A theatre museum is a contradiction in terms, perhaps even more so than a pop or film museum. Theatre is a live art form, the essence of its excitement being the interaction between performers and audience. Pop is as well, of course. But with its stars, its glamour, its close connection with video, a pop museum can at least show guitars that the famous have handled and a never-ending stream of pop videos.

Similarly, a film museum has the advantage of being able to show film, though cinemas are generally more comfortable. And, as with pop, there's no end of artefacts, from Fred Astaire's top hat, white tie and tails to Robert Downey Jr's, well, whatever.

But what can a theatre-goer hope to find in a museum? Some artefacts, of course, some interesting talks, exhibitions and workshops, no doubt.

But such diversions are far from the essence of theatre, which is performance. And yes, there can be a little of that: some "theatre in education" as it used to be known, workshops involving the very young. But they can also take part in drama lessons at school, and they can watch much better performances in a theatre.

I once had a journalist colleague who would tear her hair out in frustration because the newspaper we worked on put "Style" and "Collecting" on the same page. They are the antithesis of each other, she would complain.

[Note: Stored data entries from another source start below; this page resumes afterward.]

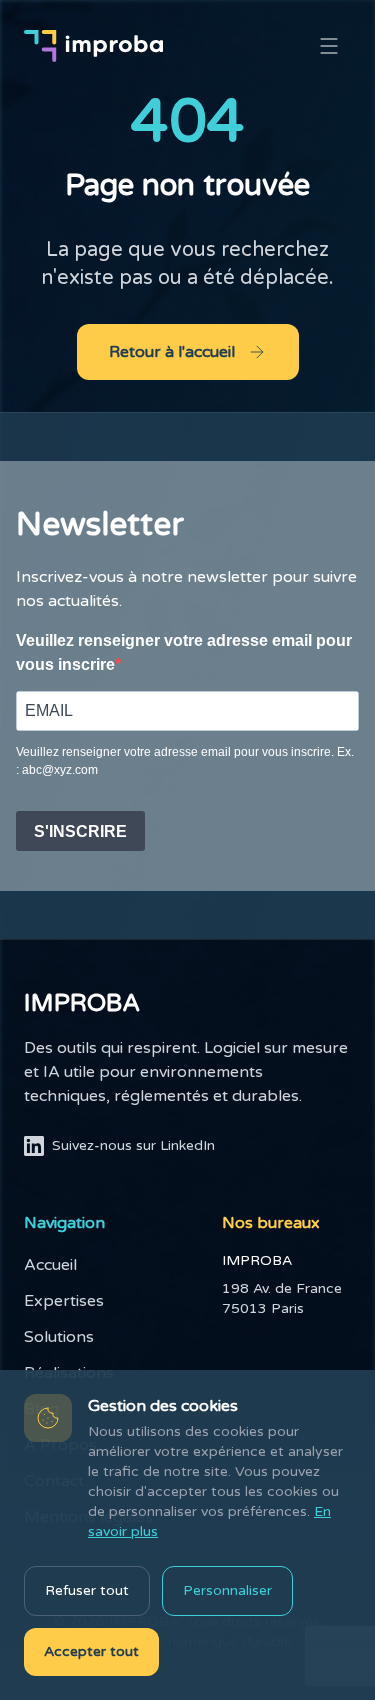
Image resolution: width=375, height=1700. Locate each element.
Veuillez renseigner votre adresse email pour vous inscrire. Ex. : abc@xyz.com (185, 761)
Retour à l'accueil (172, 352)
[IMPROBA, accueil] (93, 46)
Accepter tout (91, 1651)
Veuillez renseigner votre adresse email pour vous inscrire (184, 652)
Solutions (59, 1337)
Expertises (64, 1301)
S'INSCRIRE (80, 831)
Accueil (50, 1265)
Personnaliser (227, 1590)
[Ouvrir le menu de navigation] (329, 46)
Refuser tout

I feel the same about the words theatre and museum. The fine arts and the sciences repay extensive study in museums and give repeated delight in museums.

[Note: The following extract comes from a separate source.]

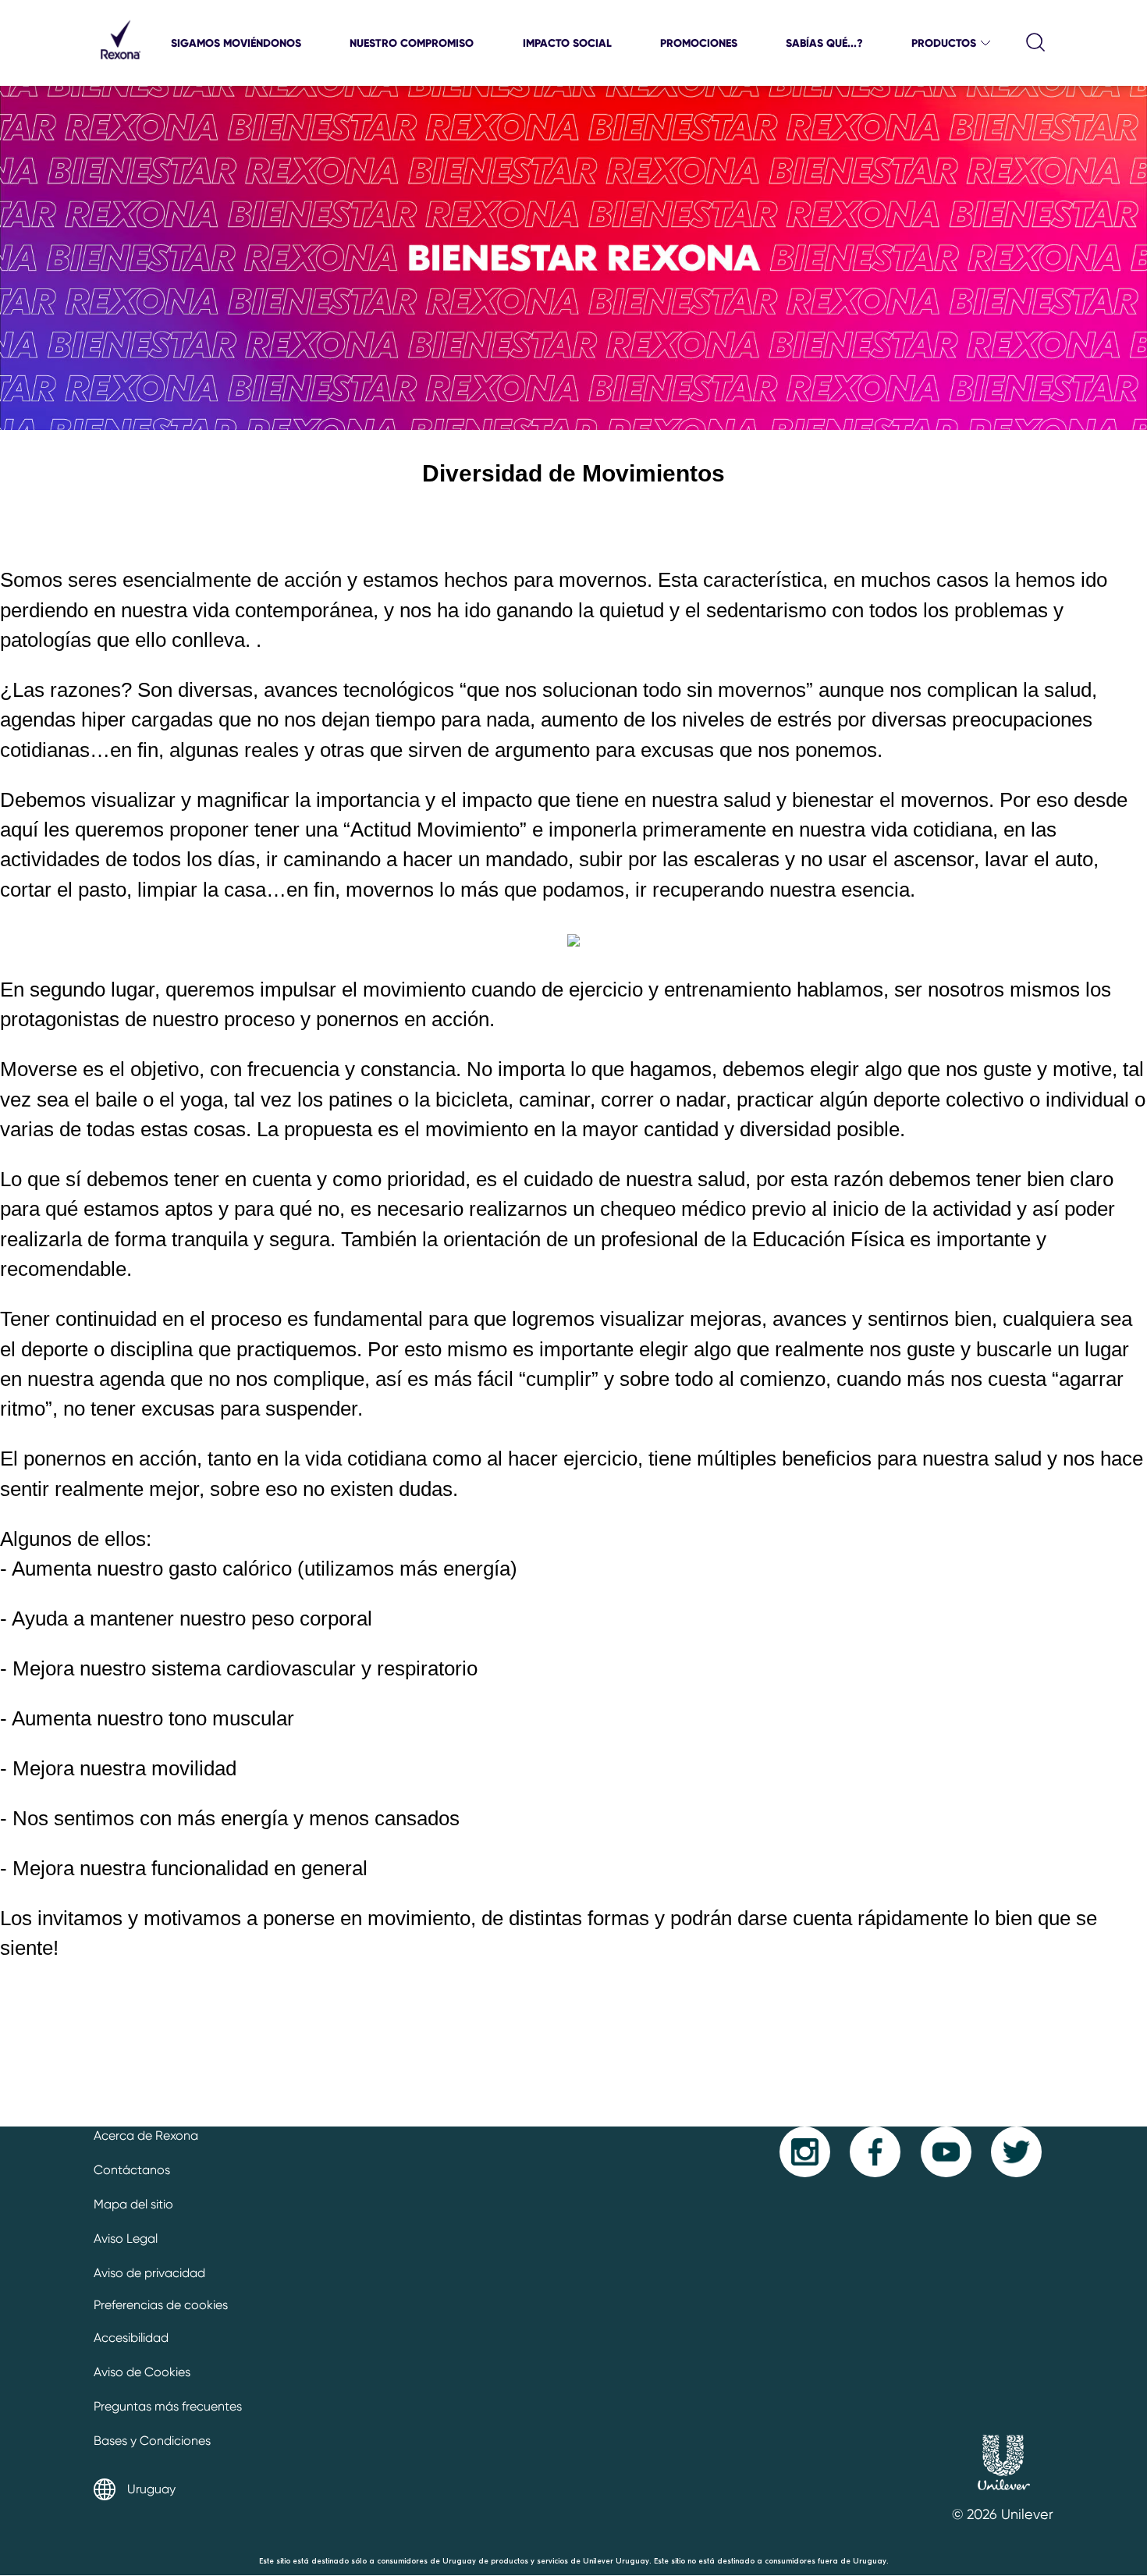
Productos (943, 43)
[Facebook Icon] (875, 2152)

But an art gallery has on its walls the ultimate representatives of its art form, and they cannot be found in more exciting or instructive form elsewhere.

A theatre museum can offer only a pale shadow of the real thing. Of course, I would love to see a permanent celebration of theatre in central London.

I would love to see a place where the likes of Sir Peter Hall might come and give talks to share his wealth of experience; a place where technology might help to convey the sight and sound of great performances past. But, more than anything, such a place must buzz with the excitement and tension of live performance; actors, singers, dancers must commit to performing there; stars should hold masterclasses.

If there is £12m to spend, then perhaps it should be put into a centre to celebrate all the performing arts: theatre, opera, ballet, jazz, classical and pop; a place for a generation whose tastes are probably more eclectic than any that has gone before. It needs to be lively, stimulating, have spontaneity and glamour. It should, incidentally, incorporate the capital's half-price ticket booth to encourage visitors to go on to an actual production. And, above all, it must not, not, not be called a museum.

¿ One day there might be a ticket-prices museum, complete with historical relics from the early 21st century, such as booking fees and handling charges. I would place in it the West End theatre box-office clerk who told me this week that the "handling charge" on my telephone booking was for paperwork. What paperwork exactly is involved in taking a telephone booking and typing it into the computer?

Still, the Lister Experiment of trying to persuade producers to offer theatre seats at cinema prices for selected performances continues.

Paul Roberts, producer of the Queen musical We Will Rock You has decided to celebrate the first anniversary of the experiment by offering best seats at £11.50 for the performance on Tuesday 2 December. Those wishing to buy tickets at the special price should call the box office at the Dominion Theatre in London (0870 169 0116) and quote the Lister Experiment.

¿ The times are not just a changing; they're becoming mighty confusing. Bob Dylan's excellent concert at Wembley last weekend had the most unusual introduction. The usual quaint announcement of "Please welcome Columbia recording artist Bob Dylan" was enhanced with a tongue-in-cheek, self-deprecating résumé of the star's career. "He was the voice of the counter-culture in the 1960s, but was a has-been in the Eighties" etc.

Is the old Jokerman becoming a genuine joker in his late middle age?